Instructions for the task ▸
Copy the entries below word for word, leaving out the pictures.

Dataset entries:
- - -

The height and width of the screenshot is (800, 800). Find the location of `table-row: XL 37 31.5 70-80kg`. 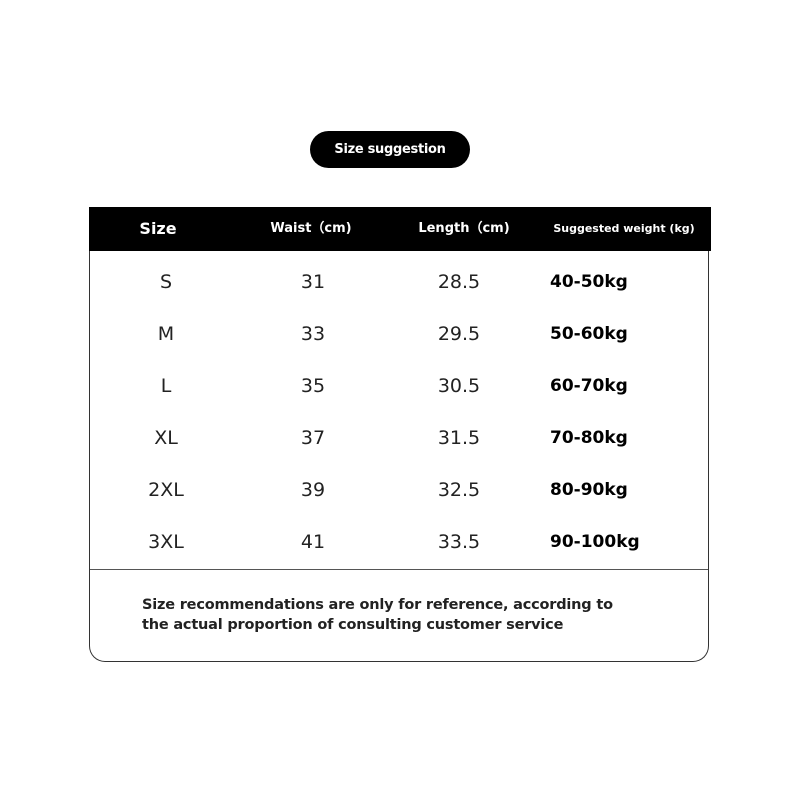

table-row: XL 37 31.5 70-80kg is located at coordinates (400, 438).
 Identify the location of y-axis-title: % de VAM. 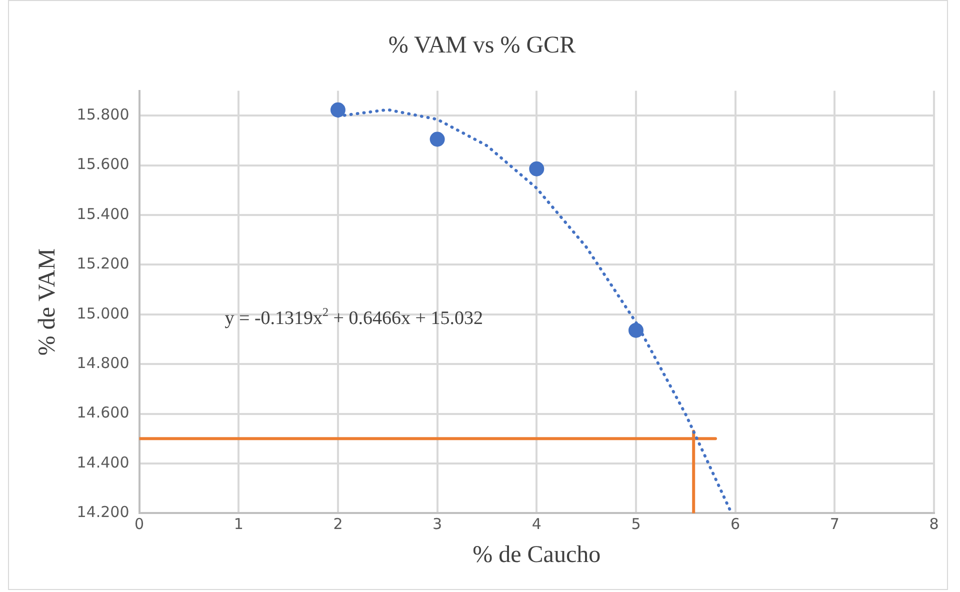
(48, 302).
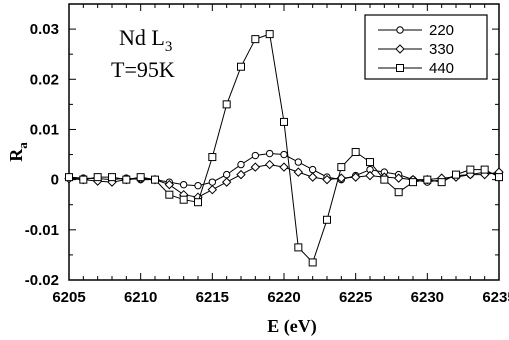 The width and height of the screenshot is (509, 340). Describe the element at coordinates (428, 298) in the screenshot. I see `x-tick-label: 6230` at that location.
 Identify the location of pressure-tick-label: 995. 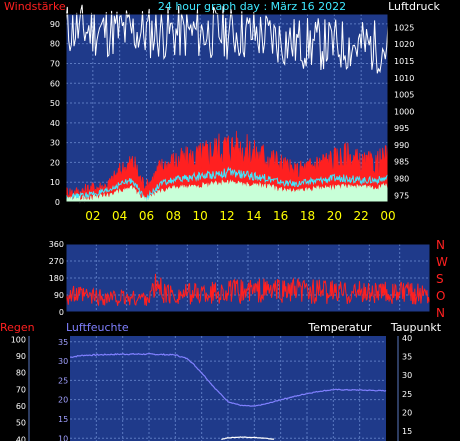
(402, 128).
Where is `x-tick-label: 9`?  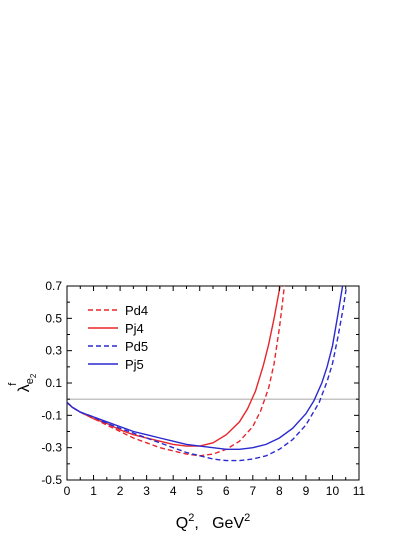
x-tick-label: 9 is located at coordinates (306, 491).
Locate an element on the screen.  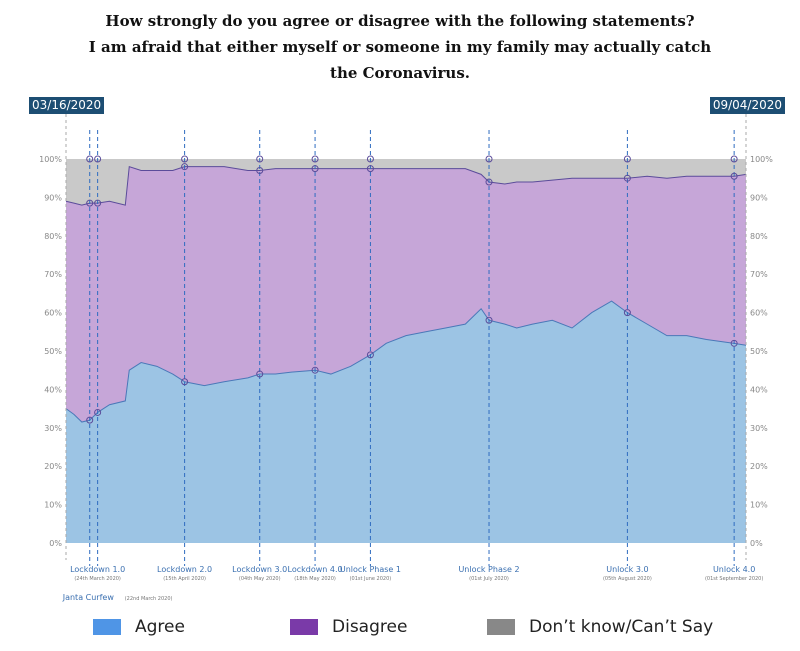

- - -

Response ▸
The height and width of the screenshot is (800, 800). Find the location of `table-row: XL 37 31.5 70-80kg`. 

table-row: XL 37 31.5 70-80kg is located at coordinates (400, 438).
 Identify the location of y-axis-title: % de VAM. 
(48, 302).
 The width and height of the screenshot is (509, 340). Describe the element at coordinates (428, 298) in the screenshot. I see `x-tick-label: 6230` at that location.
 Identify the location of pressure-tick-label: 995. 
(402, 128).
Where is `x-tick-label: 9`?  
x-tick-label: 9 is located at coordinates (306, 491).
Locate an element on the screen.  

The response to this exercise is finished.